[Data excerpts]

··········

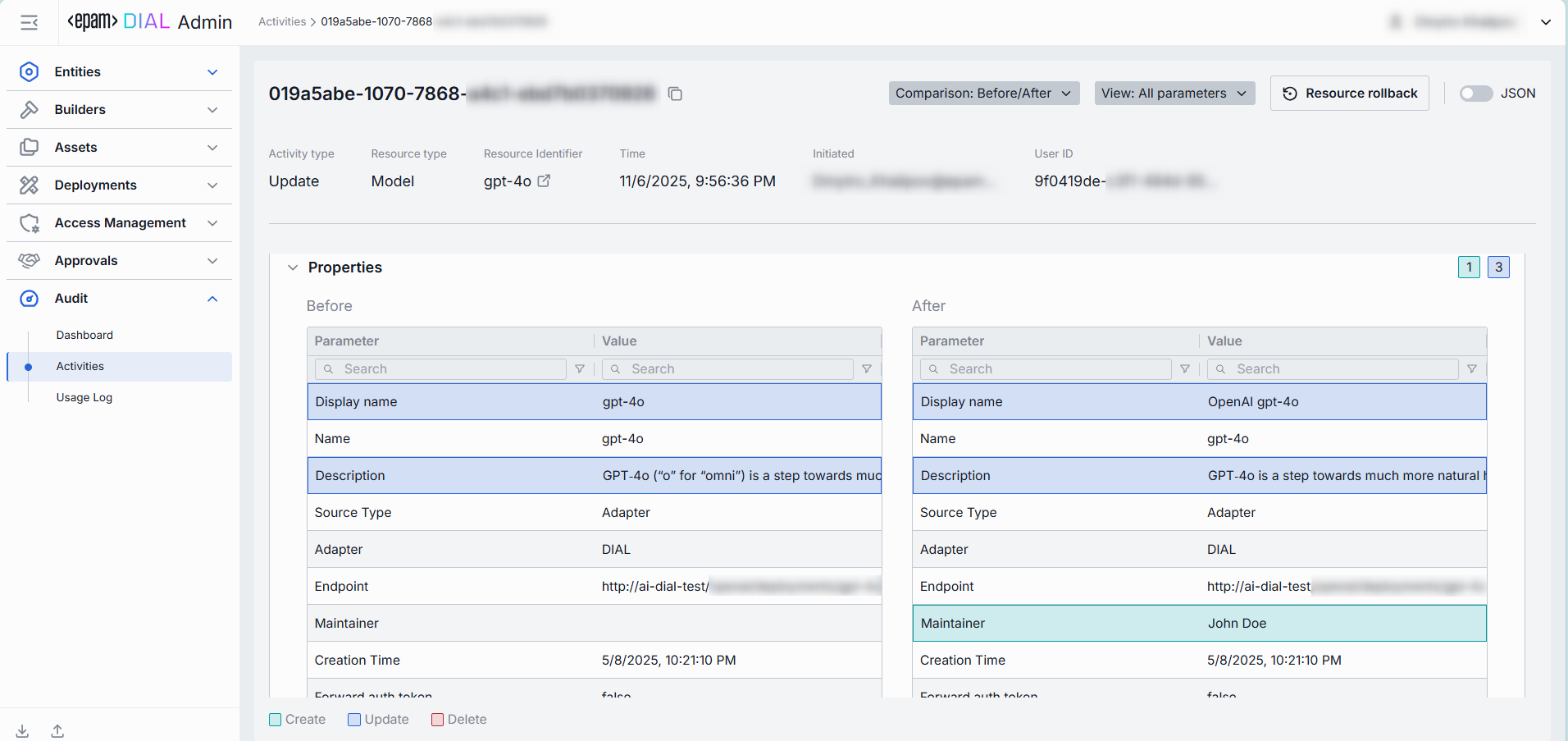
Task: Click the upload icon at bottom left
Action: (57, 730)
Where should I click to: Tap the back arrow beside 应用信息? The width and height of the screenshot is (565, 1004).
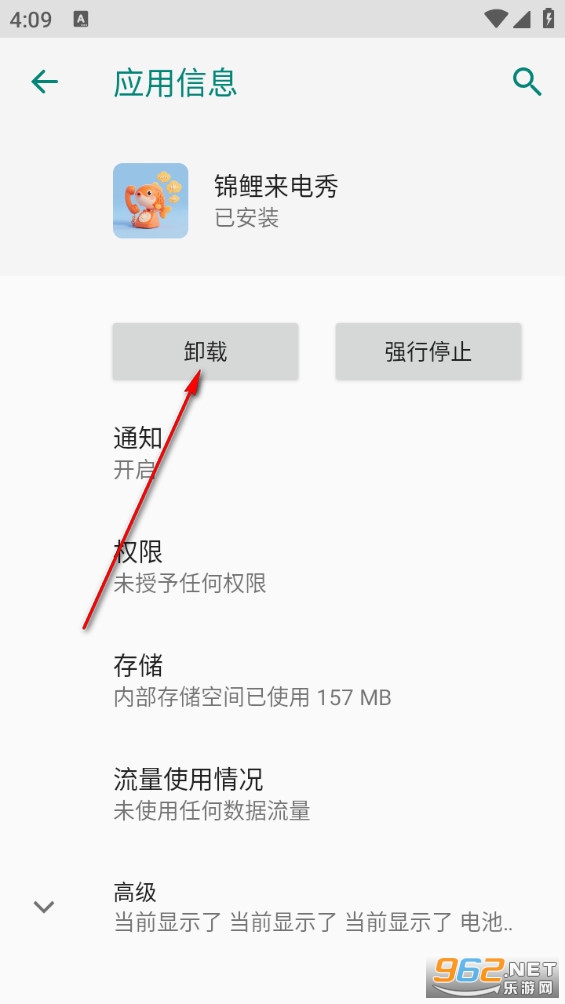coord(44,82)
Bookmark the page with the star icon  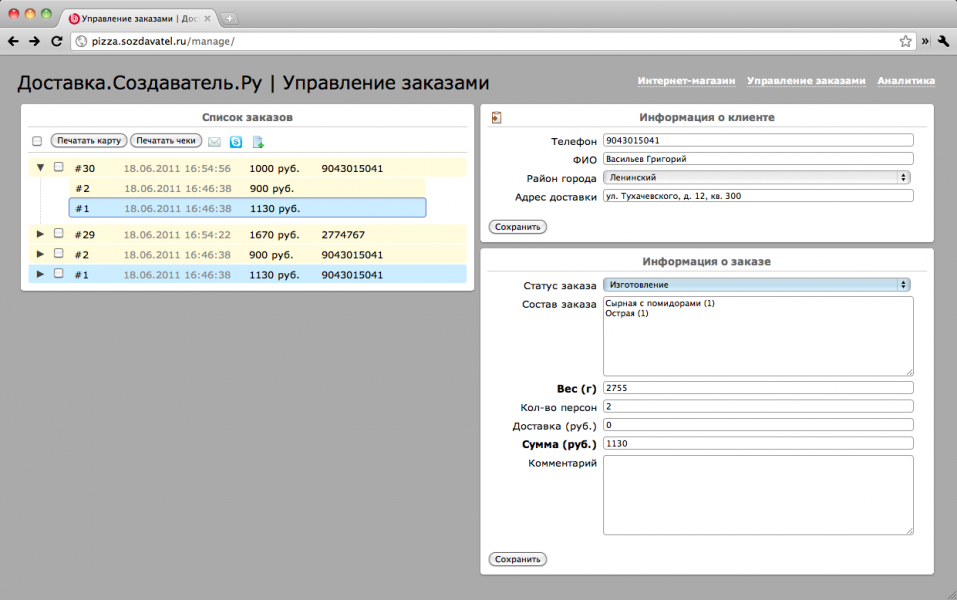(905, 41)
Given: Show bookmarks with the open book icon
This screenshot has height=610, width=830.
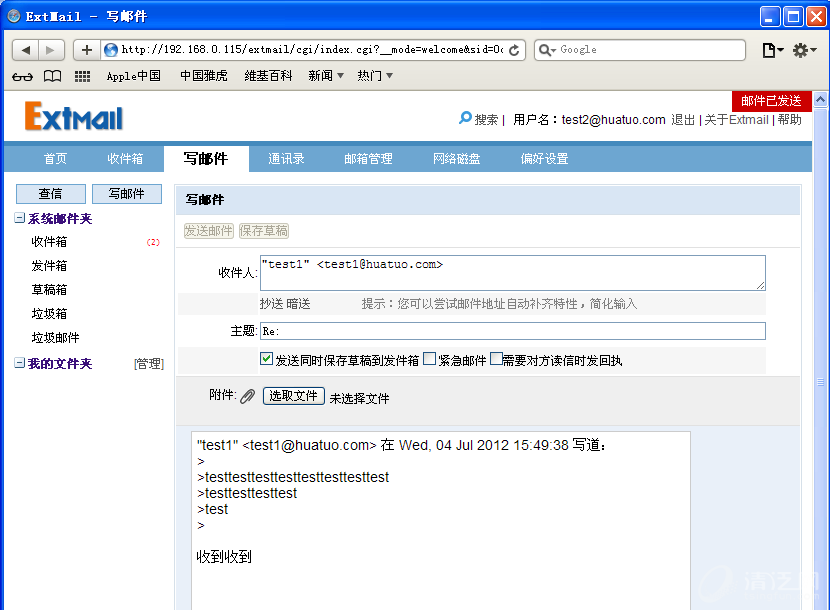Looking at the screenshot, I should point(52,76).
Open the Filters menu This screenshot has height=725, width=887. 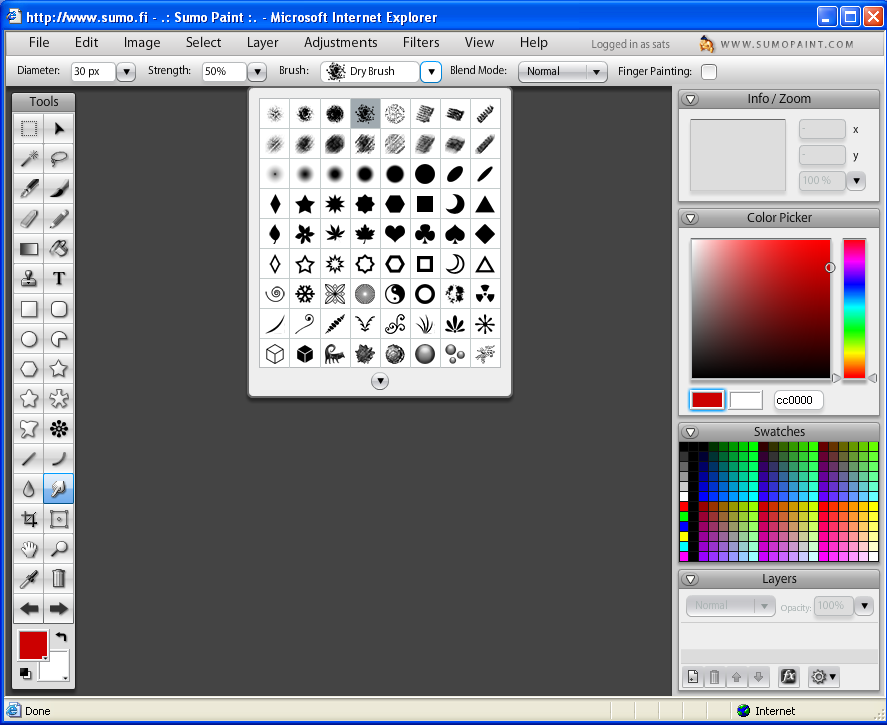coord(421,43)
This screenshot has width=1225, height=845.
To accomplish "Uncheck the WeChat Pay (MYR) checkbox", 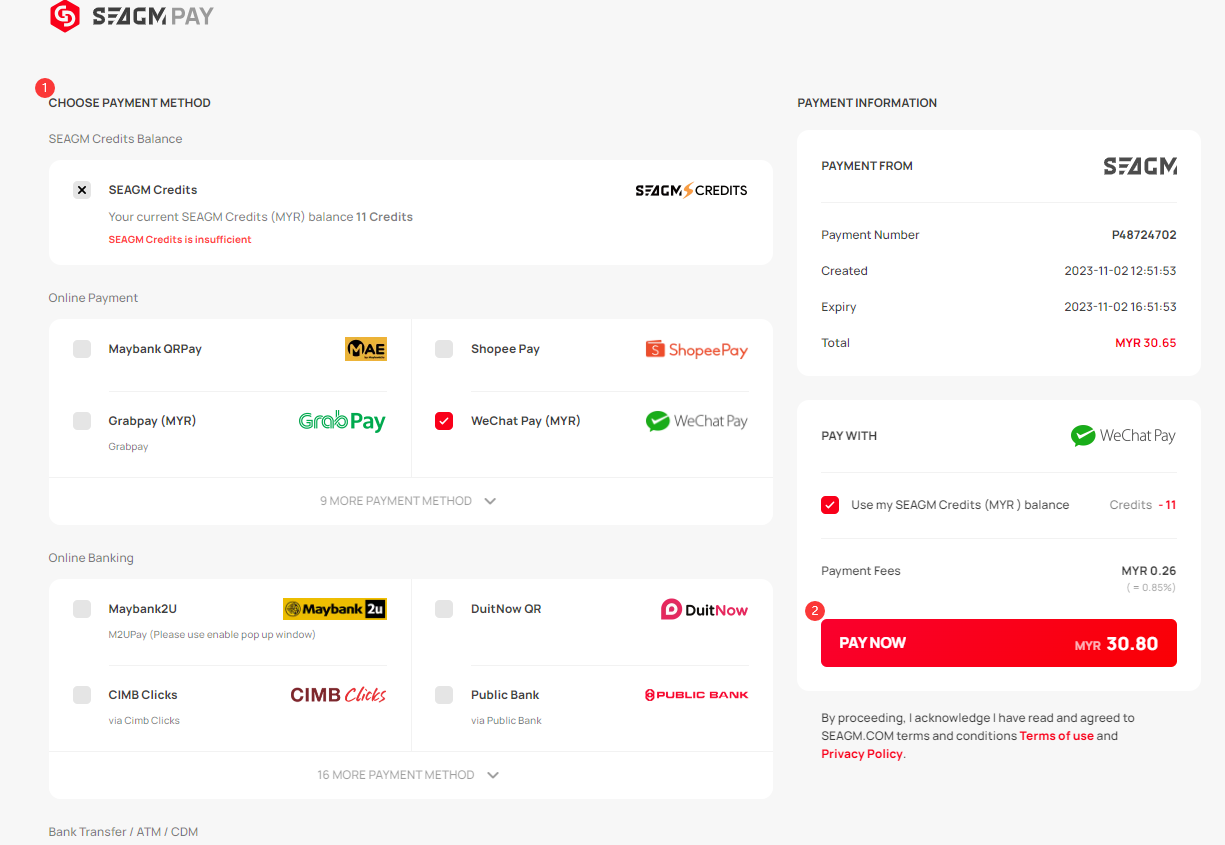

··········

▶ [PROBLEM]:
With the pictures left out, please output each line from the one containing "This screenshot has width=1225, height=845." through the end of the entries, exactly as it is.

▶ [EXERCISE RESPONSE]:
This screenshot has width=1225, height=845.
To accomplish "Uncheck the WeChat Pay (MYR) checkbox", 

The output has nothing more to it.